* **TASK PROMPT**
Find every line in the records below that contains the word "button", and copy each one. Case counts.

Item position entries
:::::
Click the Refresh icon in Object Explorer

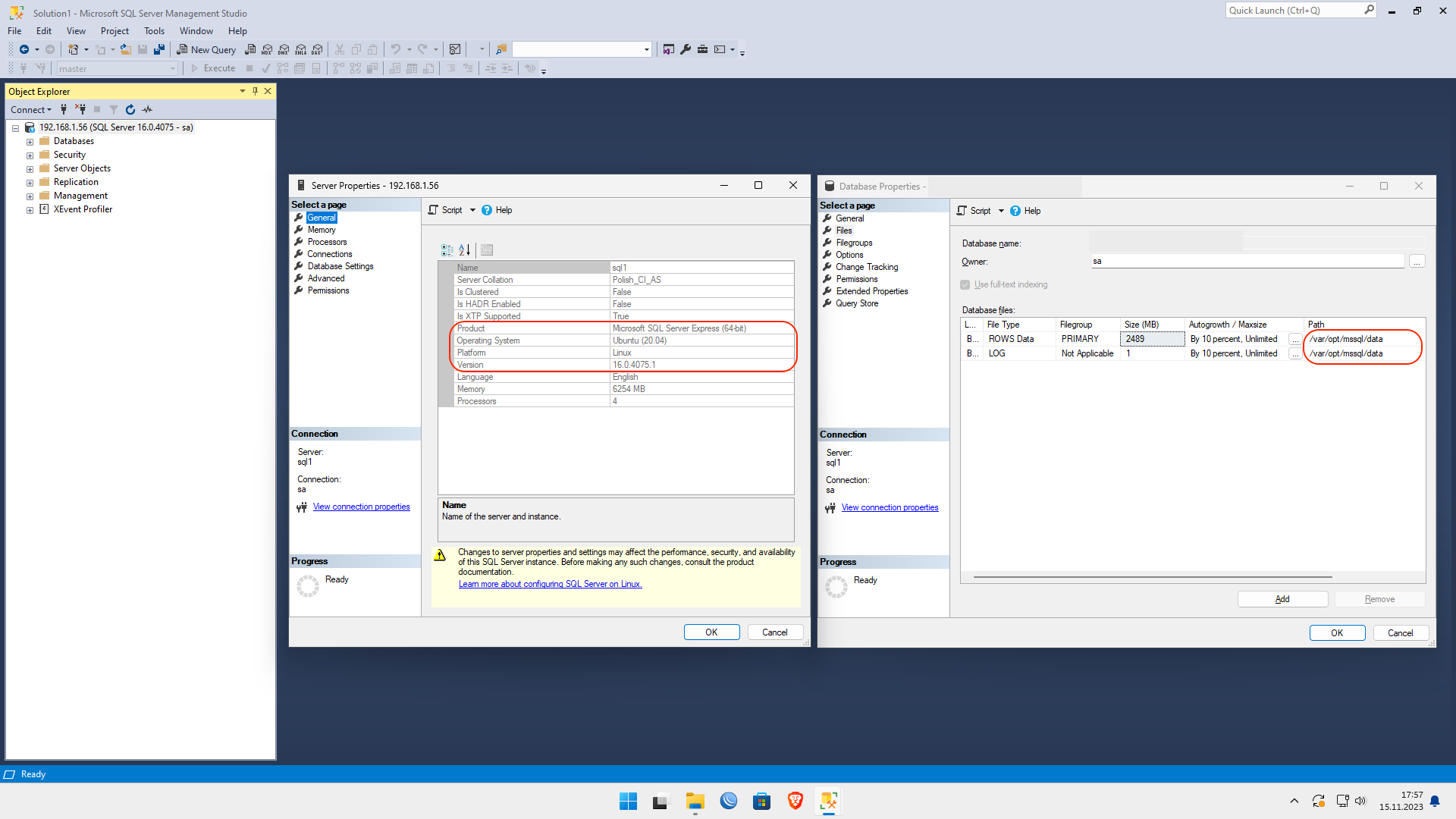click(x=130, y=110)
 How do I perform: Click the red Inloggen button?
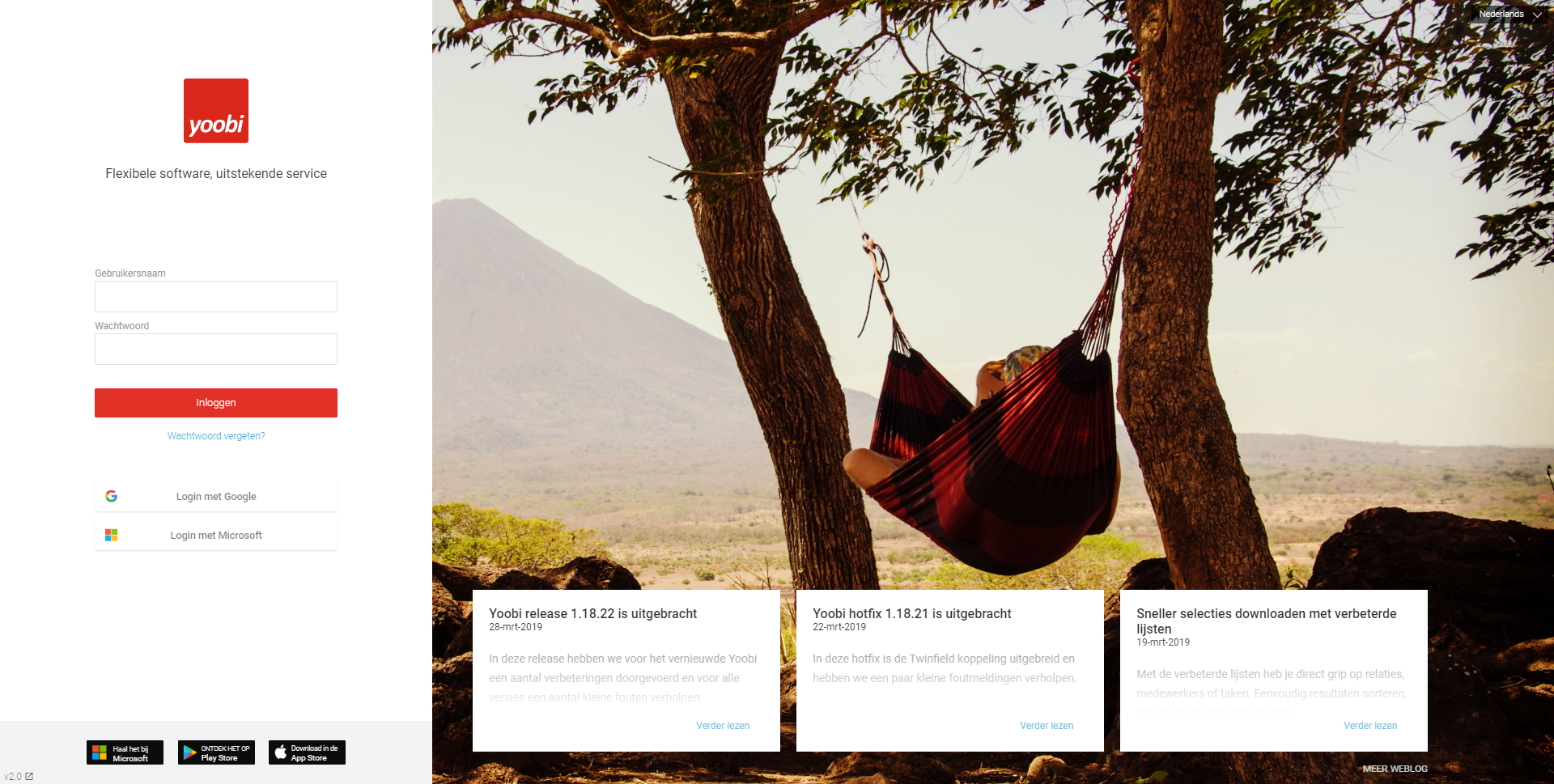[216, 403]
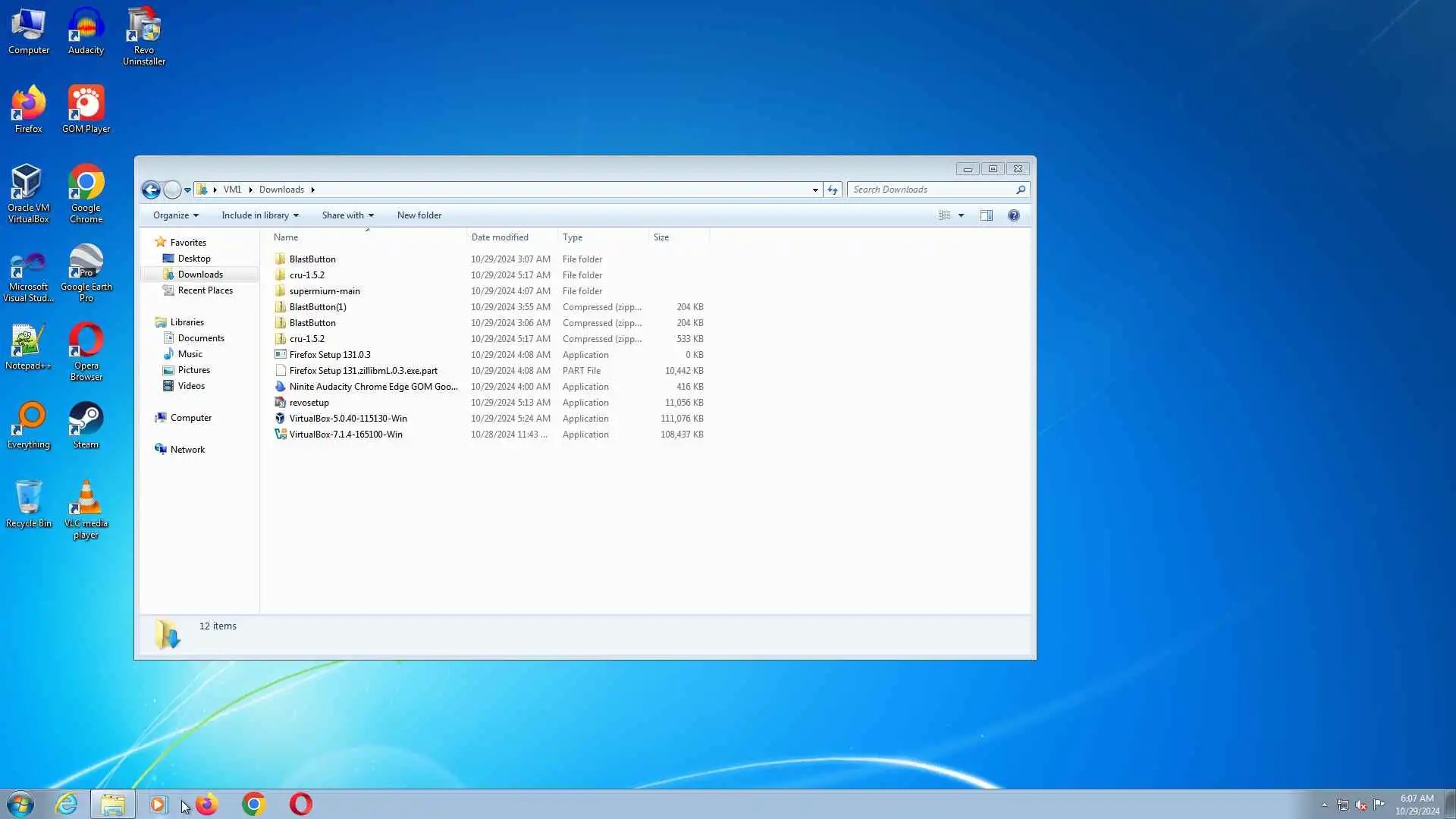
Task: Click the New folder button
Action: pyautogui.click(x=419, y=215)
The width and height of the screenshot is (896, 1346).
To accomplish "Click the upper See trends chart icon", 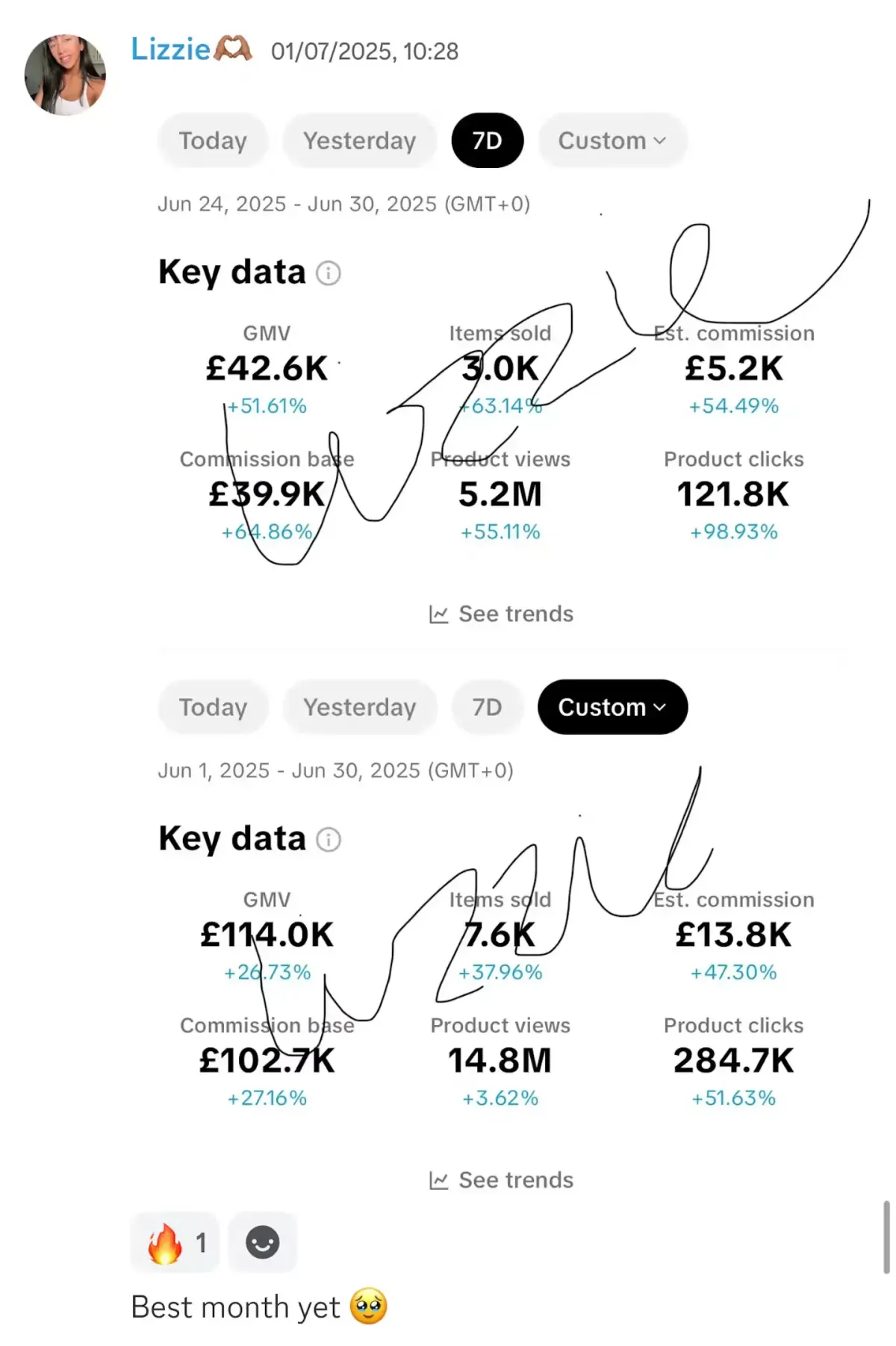I will pyautogui.click(x=438, y=614).
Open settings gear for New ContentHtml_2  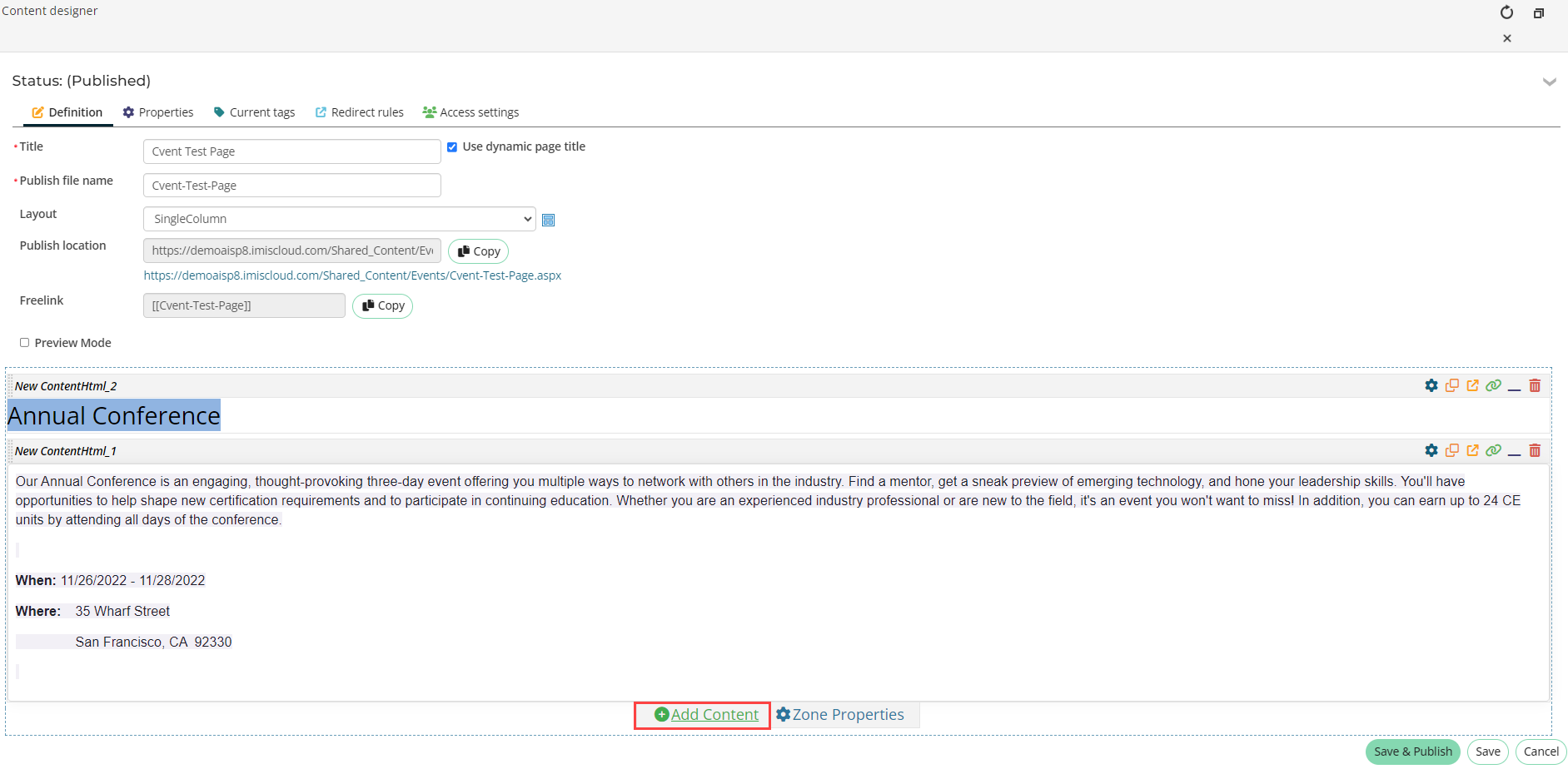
:::::
* **PROBLEM SOLUTION**
 How do I perform: Click the red Inloggen button?
Task: Click the New folder button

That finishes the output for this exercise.